But, as speakers acknowledged, there are roadblocks on the path toward adopting conservation agriculture. Constraints range from the lack of infrastructure and training in developing countries to human resistance to change, which can happen in any nation.

“There are a lot of things that are smart things to do, and a lot of things that are better things to do that people don’t do. It’s just human behaviour,” Howard Buffett, chairman and CEO of the Howard G. Buffett Foundation, a private charitable U.S. organization, said at a press conference during the conference.

“You do something a certain way. You’ve done it for years that way,” Buffett said in an effort to identify what he felt was the crucial question. “Why would you change?”

Above everything else, said Van Acker, the biggest barrier to adopting sustainable agricultural practices is a chronic problem with farm income.

He presented statistics during a panel discussion to show that, while farm cash receipts in Canada have increased over the decades, realized net farm income has remained relatively flat because of escalating input and operating costs.

Van Acker said farmers need opportunities to pursue sustainable practices and diverse cropping systems. But the reality is that, in industrialized countries, farmers are in a cost-price squeeze. How can they adopt diverse rotations when they are under increasing pressure to increase cash flows in order to stay ahead of rising costs and narrowing margins?

The story is the same the world over, whether you’re farming thousands of acres in Canada or a single hectare in Bangladesh, Van Acker said.

“Agriculture is an economic enterprise around the world,” Van Acker repeated. “Whether you’re a smallholder farmer or a large-scale farmer, you have similar burdens in that respect.”

Van Acker said producers who adopt diversified and integrated farming systems do so either out of personal conviction or by capturing opportunities for higher returns from the marketplace, such as organic agriculture.

Farmers have always responded to the marketplace and will continue to do so if given a good enough reason, Van Acker added. The whole zero-tillage movement in Western Canada was driven by farmers in response to soil erosion brought on by a series of dry years in the 1970s and 1980s. The eventual drop in the price of glyphosate when the patent for Roundup ran out encouraged zero till even more.

Van Acker said governments have a role to play in giving producers opportunities to explore new practices. That requires research funding to provide farmers with a scientific base to pursue sustainability.

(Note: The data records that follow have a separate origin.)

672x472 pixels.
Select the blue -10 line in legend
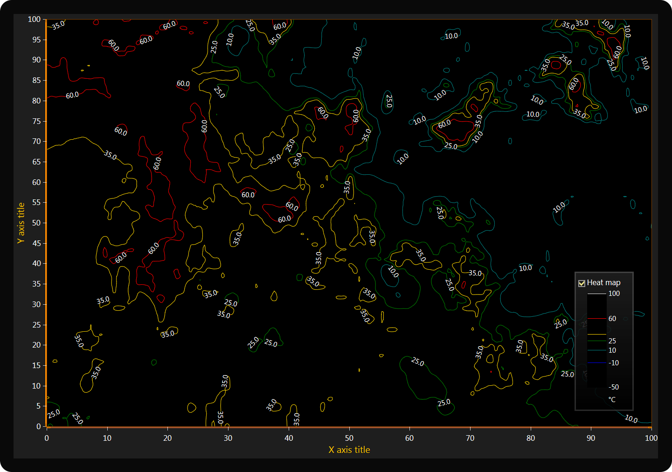point(596,363)

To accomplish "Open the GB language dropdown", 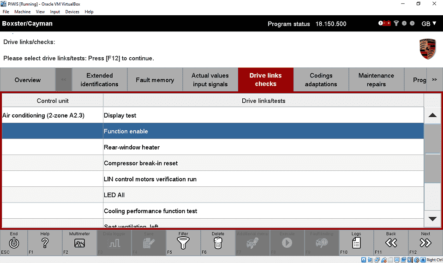I will pyautogui.click(x=429, y=24).
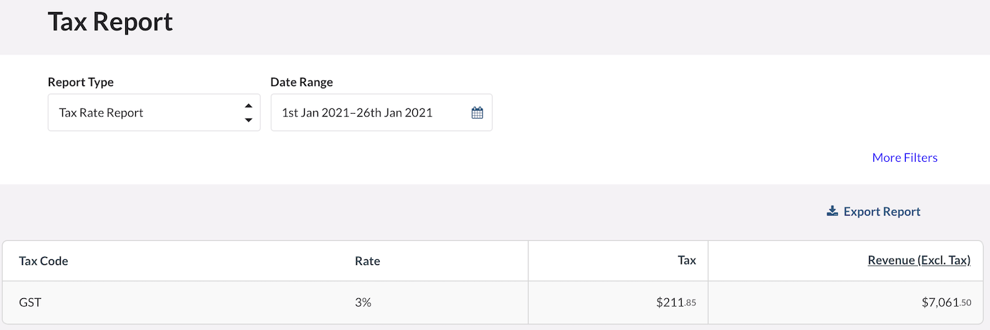Click the calendar icon in Date Range
990x330 pixels.
coord(477,112)
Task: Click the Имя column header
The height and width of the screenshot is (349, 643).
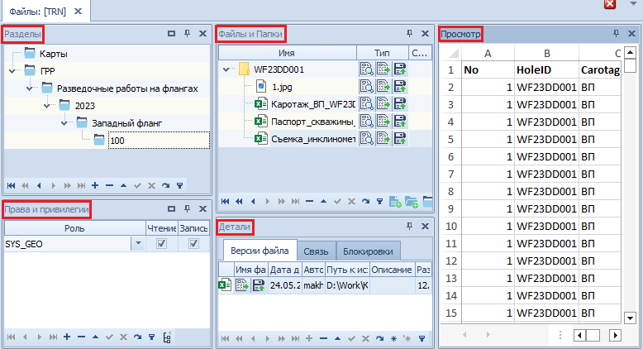Action: [x=286, y=52]
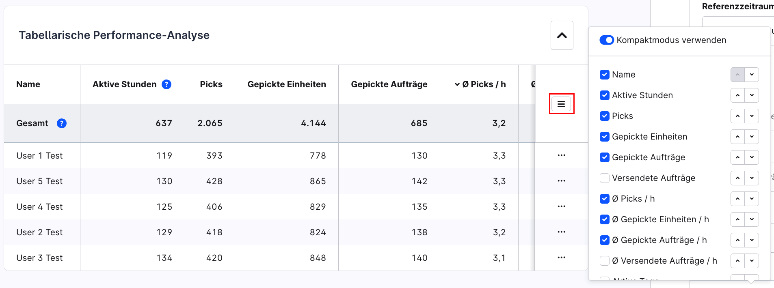Open row actions for User 3 Test
Image resolution: width=774 pixels, height=288 pixels.
[x=561, y=257]
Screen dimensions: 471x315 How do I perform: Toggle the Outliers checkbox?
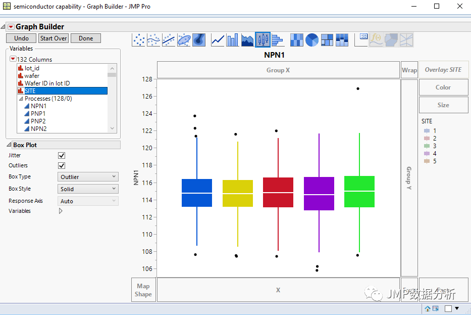(x=62, y=165)
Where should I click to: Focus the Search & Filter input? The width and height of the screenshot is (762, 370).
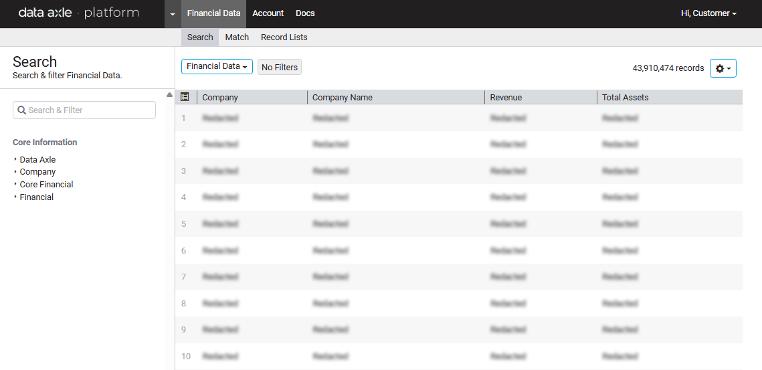(84, 110)
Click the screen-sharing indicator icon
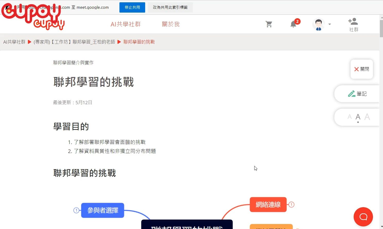The width and height of the screenshot is (383, 229). tap(6, 7)
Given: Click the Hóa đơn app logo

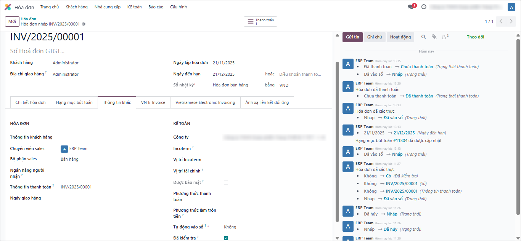Looking at the screenshot, I should (8, 7).
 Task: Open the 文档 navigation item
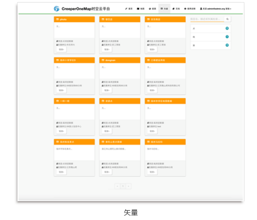click(x=176, y=8)
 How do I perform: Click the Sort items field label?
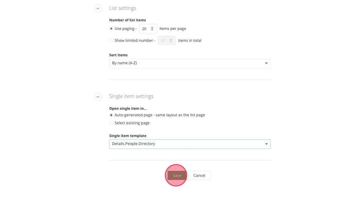click(x=118, y=55)
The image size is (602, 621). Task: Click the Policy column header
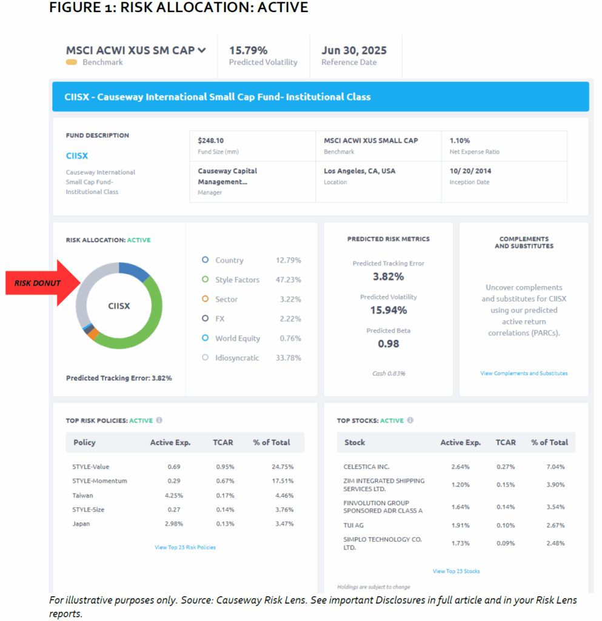tap(84, 442)
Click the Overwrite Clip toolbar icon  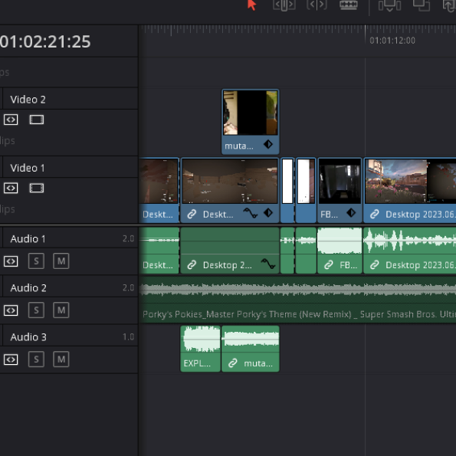click(x=422, y=5)
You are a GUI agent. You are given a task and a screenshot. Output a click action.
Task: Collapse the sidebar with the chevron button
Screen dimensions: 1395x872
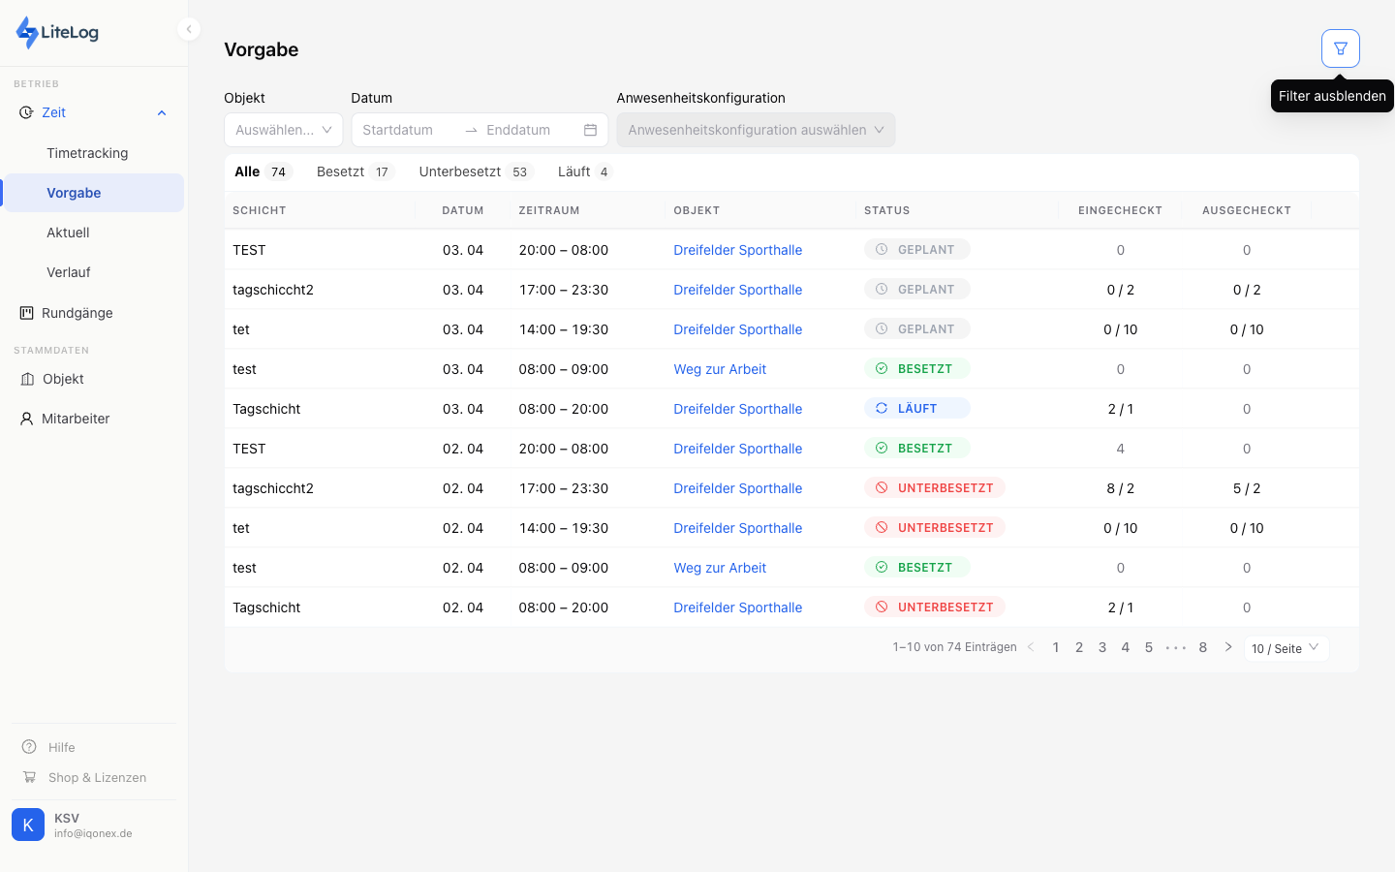[x=189, y=29]
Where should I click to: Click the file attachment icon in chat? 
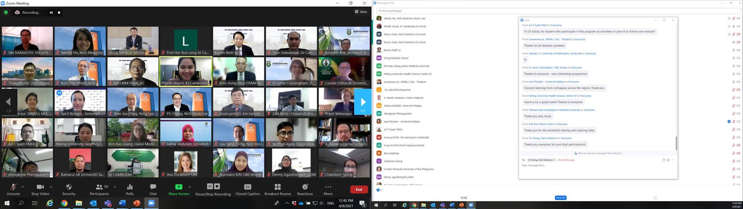coord(663,160)
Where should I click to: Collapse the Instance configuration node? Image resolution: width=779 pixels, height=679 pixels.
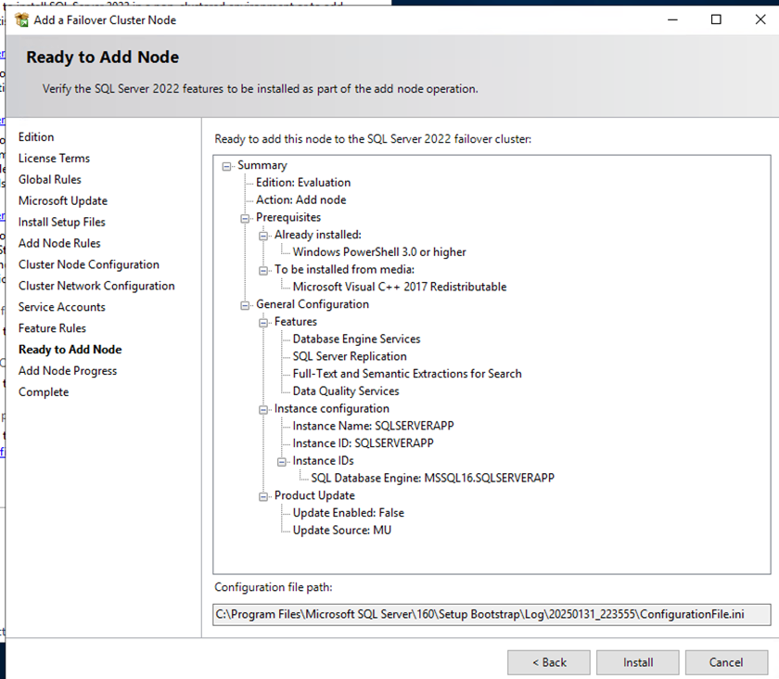coord(263,409)
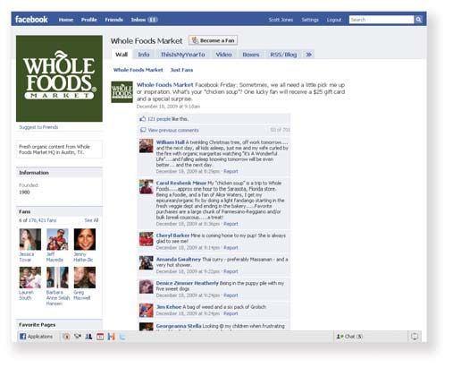
Task: Click the Suggest to Friends link
Action: [x=38, y=127]
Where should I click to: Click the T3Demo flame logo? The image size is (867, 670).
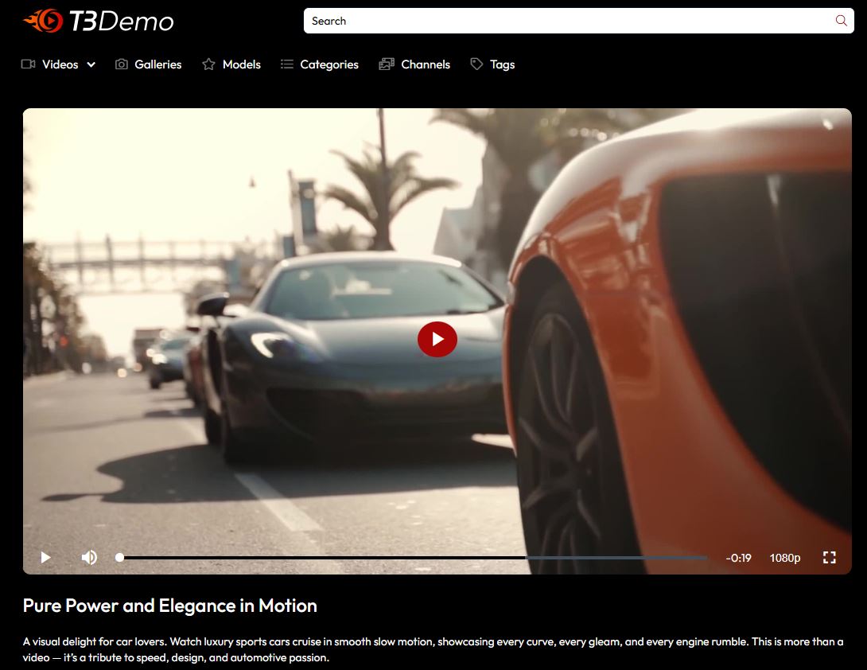pyautogui.click(x=43, y=21)
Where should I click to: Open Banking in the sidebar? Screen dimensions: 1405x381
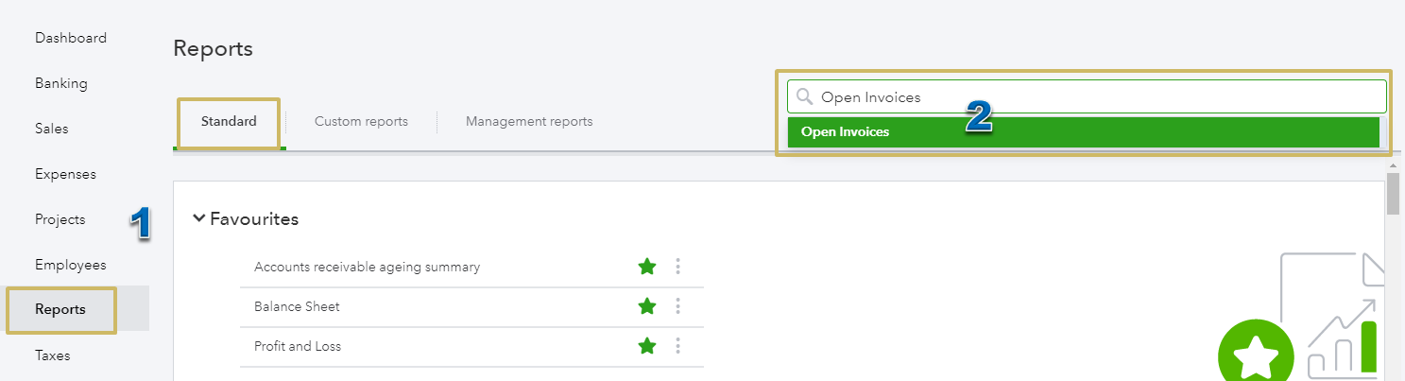pyautogui.click(x=61, y=83)
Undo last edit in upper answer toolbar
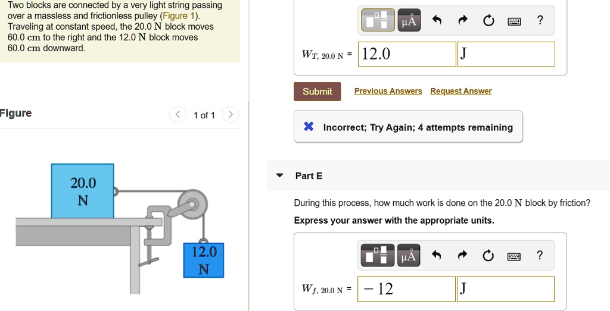The height and width of the screenshot is (311, 610). tap(437, 21)
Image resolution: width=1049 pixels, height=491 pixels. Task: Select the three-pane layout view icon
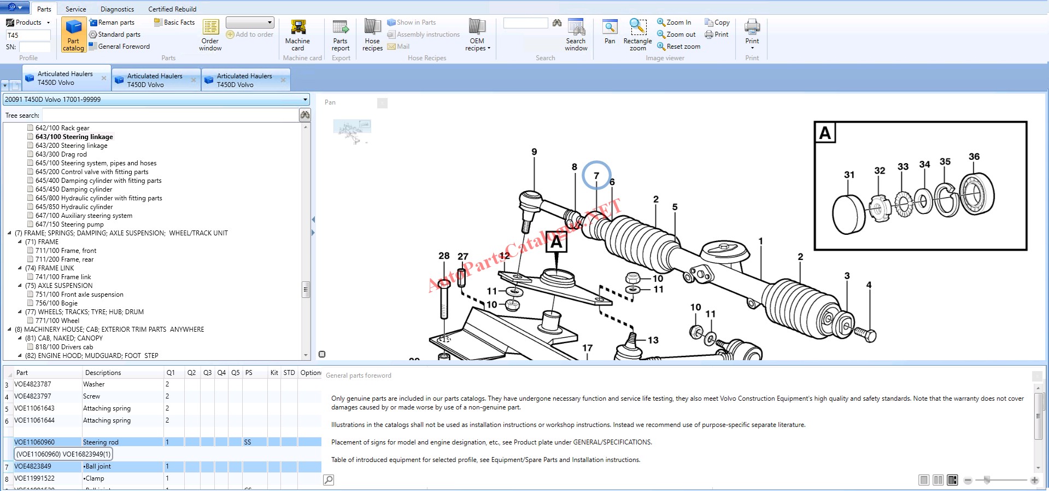tap(952, 480)
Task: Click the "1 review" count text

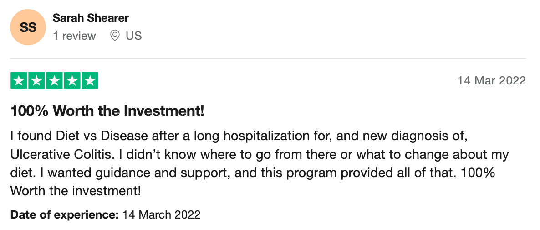Action: click(x=74, y=36)
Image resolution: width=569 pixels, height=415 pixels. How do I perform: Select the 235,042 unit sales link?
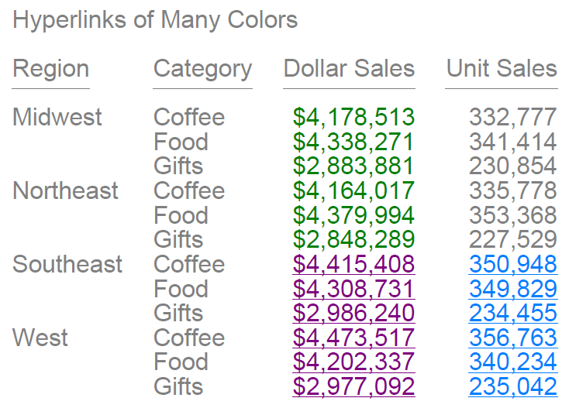tap(512, 386)
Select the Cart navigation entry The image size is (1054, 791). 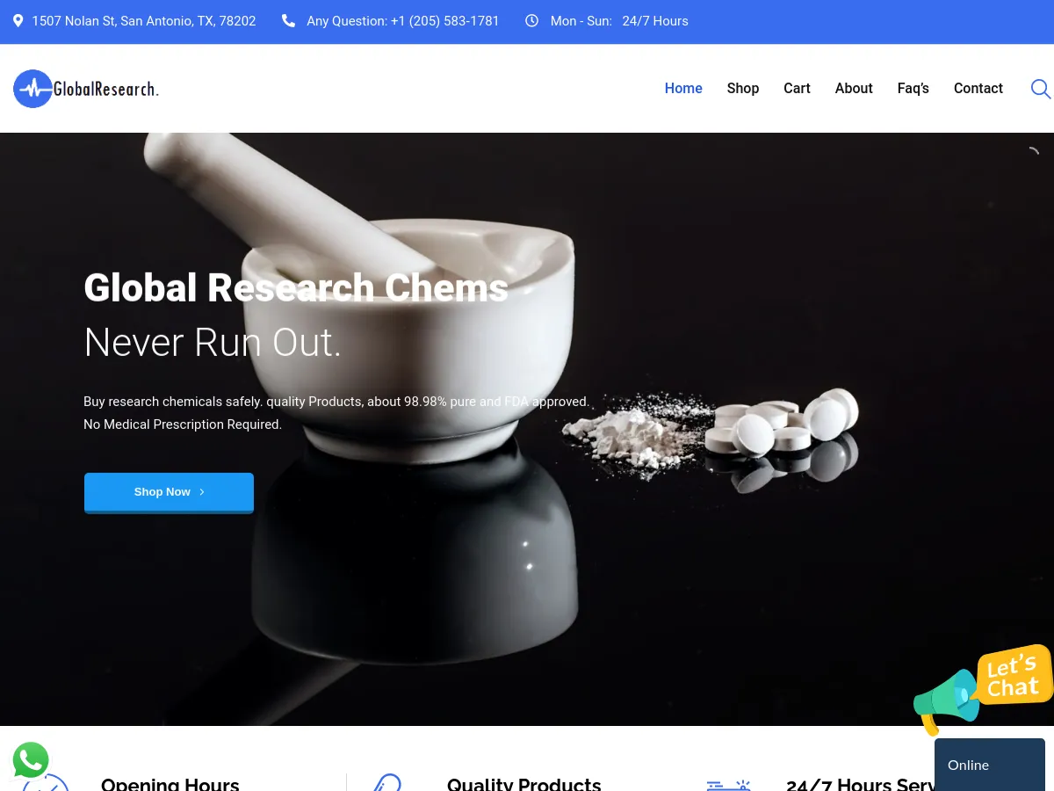pos(797,88)
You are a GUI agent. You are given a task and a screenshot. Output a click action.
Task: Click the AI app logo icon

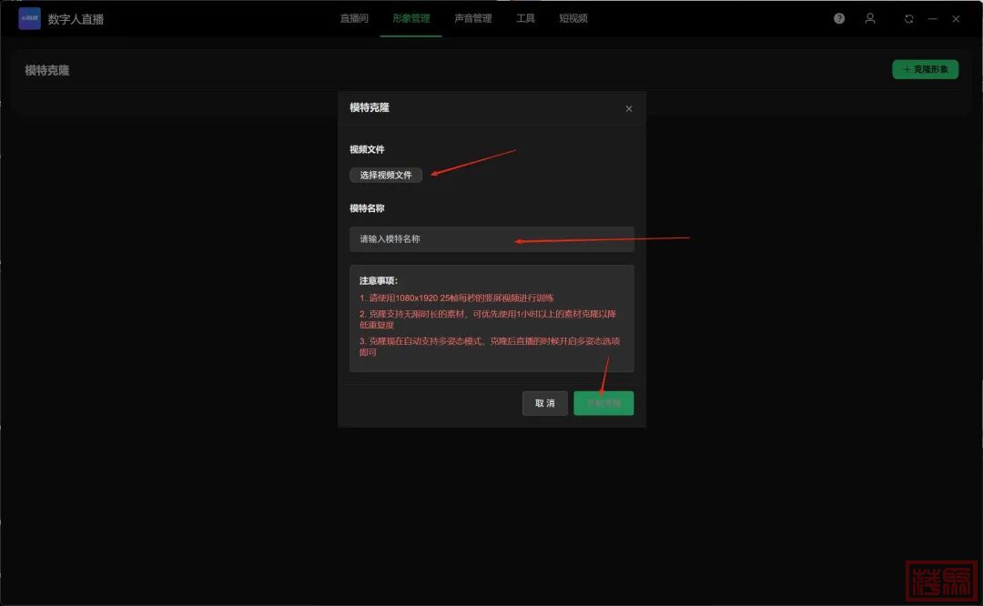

Unfortunately, government policies can be counterproductive to conservation agriculture. Many criticize the U.S. ethanol program because it subsidizes corn production and encourages intensive cropping, which then contributes to soil erosion in the Corn Belt.

Jodi DeJong-Hughes, a regional extension educator at the University of Minnesota, agreed government policies, which tend to favour corn and soybeans, are important factors affecting conservation agriculture. Another factor is land ownership. DeJong-Highes said farmers who own the land may be more inclined to practise good stewardship than those who rent it and are only interested in getting as much return out of it as possible.

In the end, the public may decide the future of conservation agriculture. In the United States, public concern about damage from run-off agricultural chemicals in Chesapeake Bay and the Gulf of Mexico could result in government regulations on fertilizer use. A growing public interest in how food is grown and how animals are raised could also extend to how the land is farmed. That could force farmers to treat their soil more sustainably.

“At the end of the day,” said Van Acker, “it is the demands of society that drive our agriculture.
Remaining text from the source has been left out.